Although the Owens Art Institution thrived in Saint John, the collection was transferred to Mount Allison University in 1893, establishing the Owens Art Gallery in Sackville. John Hammond accompanied the Owens collection to Sackville, where he continued teaching art classes at the Mount Allison Ladies’ College. The collection of artworks and statues was displayed permanently at the gallery for instructional purposes.
In 1965, the Gairdner Fine Arts Building was built adjacent to the Owens to accommodate the Department of Fine Arts. The Owens Museum underwent extensive interior renovations, funded by grants from the estates of Dr. J.A. Gairdner and Marjorie Young Bell, to exclusively function as an art gallery with expanded exhibition space and the addition of a Conservation Laboratory.
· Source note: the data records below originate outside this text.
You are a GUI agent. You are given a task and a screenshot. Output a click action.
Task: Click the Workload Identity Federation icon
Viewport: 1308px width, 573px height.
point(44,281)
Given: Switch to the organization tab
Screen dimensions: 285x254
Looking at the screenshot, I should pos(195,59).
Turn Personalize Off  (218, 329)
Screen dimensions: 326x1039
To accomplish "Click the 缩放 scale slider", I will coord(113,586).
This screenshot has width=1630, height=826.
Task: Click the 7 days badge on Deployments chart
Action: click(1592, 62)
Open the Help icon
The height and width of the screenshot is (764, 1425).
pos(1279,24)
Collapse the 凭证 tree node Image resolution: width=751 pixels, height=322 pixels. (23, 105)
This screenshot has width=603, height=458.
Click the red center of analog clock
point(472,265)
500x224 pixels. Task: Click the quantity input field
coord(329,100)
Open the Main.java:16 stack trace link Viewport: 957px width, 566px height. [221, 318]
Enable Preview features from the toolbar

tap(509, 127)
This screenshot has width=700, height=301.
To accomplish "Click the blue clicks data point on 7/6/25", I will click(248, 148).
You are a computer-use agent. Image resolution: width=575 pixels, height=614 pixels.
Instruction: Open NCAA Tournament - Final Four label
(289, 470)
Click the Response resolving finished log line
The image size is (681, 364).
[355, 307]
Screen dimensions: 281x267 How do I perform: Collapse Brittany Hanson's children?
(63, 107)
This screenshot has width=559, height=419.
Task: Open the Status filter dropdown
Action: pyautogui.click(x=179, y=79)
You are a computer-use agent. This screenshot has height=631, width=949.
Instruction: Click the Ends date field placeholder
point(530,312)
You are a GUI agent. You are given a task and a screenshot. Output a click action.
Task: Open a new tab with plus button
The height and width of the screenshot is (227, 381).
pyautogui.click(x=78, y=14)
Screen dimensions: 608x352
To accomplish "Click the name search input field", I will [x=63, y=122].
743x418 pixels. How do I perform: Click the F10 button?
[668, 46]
The building reopened as the Owens Art Gallery on October 20, 1972. The first full-time director, Luke Rombout, was hired during this transition, serving from 1967 to 1970.
The Gallery’s collection now comprises 3,200 works of art, including paintings, photographs, prints, sculptures, and multimedia pieces by renowned Canadian and international artists. The initial collection, acquired in 1885, mainly featured European paintings, prints, and drawings as teaching tools for art students to study and emulate. While a few significant gifts were made to the Owens’ collection in the 1940s, the active development of the Gallery’s collection began in earnest in the late 1960s when art classes were relocated from the Gallery to the adjacent building.